(MATERIALS PROVIDED)

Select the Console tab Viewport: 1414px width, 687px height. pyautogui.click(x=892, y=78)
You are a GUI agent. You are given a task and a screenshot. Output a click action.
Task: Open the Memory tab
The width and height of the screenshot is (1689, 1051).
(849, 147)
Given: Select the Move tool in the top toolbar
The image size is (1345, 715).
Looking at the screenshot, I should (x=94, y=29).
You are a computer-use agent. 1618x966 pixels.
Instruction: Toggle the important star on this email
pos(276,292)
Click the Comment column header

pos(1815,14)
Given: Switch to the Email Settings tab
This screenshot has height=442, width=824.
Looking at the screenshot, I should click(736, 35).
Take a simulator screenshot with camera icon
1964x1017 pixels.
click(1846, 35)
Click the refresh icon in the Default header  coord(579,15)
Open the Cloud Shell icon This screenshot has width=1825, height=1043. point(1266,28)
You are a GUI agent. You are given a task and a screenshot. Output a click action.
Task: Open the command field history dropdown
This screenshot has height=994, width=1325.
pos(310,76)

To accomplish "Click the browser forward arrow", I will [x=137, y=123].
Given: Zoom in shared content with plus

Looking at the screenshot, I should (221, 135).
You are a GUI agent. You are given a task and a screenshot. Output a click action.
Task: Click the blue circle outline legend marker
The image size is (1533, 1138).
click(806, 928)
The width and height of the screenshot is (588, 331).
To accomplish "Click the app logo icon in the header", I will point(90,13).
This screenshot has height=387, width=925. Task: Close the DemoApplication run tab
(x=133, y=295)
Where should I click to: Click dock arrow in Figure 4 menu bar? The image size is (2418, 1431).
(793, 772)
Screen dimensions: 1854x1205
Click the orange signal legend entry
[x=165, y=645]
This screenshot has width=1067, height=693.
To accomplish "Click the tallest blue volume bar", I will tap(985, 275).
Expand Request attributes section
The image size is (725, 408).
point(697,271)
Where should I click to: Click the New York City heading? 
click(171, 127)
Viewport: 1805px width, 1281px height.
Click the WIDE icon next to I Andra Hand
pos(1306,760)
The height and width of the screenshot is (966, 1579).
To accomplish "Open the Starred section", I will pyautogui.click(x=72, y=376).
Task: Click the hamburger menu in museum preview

(End MATERIALS PROVIDED)

▶ _PROBLEM STATEMENT_: Retype only this portion of the data above: the line containing "This screenshot has height=387, width=925.", the line containing "This screenshot has width=1067, height=693.", and all lines between them, exactly.

▶ _RESPONSE FOR THIS EXERCISE_:
This screenshot has height=387, width=925. Task: Close the DemoApplication run tab
(x=133, y=295)
Where should I click to: Click dock arrow in Figure 4 menu bar? The image size is (2418, 1431).
(793, 772)
Screen dimensions: 1854x1205
Click the orange signal legend entry
[x=165, y=645]
This screenshot has width=1067, height=693.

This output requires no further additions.